The New York Times also used S3 for a data-intensive project: converting 11 million articles published from the newspaper's founding in 1851 through 1989, to make them available through its Web site search engine. The Times scanned in the stories, cut up into columns to fit in the scanners (as TIFF files), then uploaded those to S3 — taking 4TB of space — over several WAN head connections from the Times' datacenter.
The Times didn't coordinate the job with Amazon — someone in IT just signed up for the service on the Web using a credit card, then began uploading the data. "After about 3TB, we got an e-mail [from Amazon.com] to ask if this would be a perpetual load," recalls Derek Gottfrid, senior software architect at the Times.
Then, using Amazon.com's EC2 computing platform, the Times ran a PDF conversion app that converted that 4TB of TIFF data into 1.5TB of PDF files.
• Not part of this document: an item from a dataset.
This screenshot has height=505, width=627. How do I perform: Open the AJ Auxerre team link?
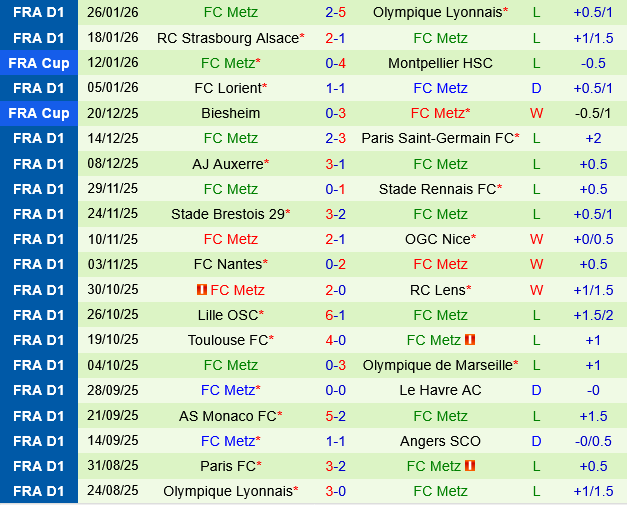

Using 100 Linux computers, the job took about 24 hours. Then a coding error was discovered that required the job be rerun, adding a second day to the effort -- and increasing the tab by just $240. "It would have taken a month at our facilities, since we only had a few spare PCs," Gottfrid says. "It was cheap experimentation, and the learning curve isn't steep.
Digital Fountain, a digital-media distribution company, uses the EC2 service to deliver mobile videos over the Internet. When the company decided to launch this new offering, "we didn't want to buy our own servers and get the people to do that work," says CTO Mike Luby. So Digital Fountain now streams them from Amazon.com's EC2 servers. Because Amazon.com doesn't guarantee availability, Digital Fountain streams the video from several servers, ensuring built-in backup for its provisioning. And it can throttle the number of servers to match demand as it rises and falls, Luby notes.
Over time, Luby expects to rely on other providers in addition to Amazon.com, to ensure a geographic diversity to keep streaming times manageable, as well as to increase server density without overloading any one provider.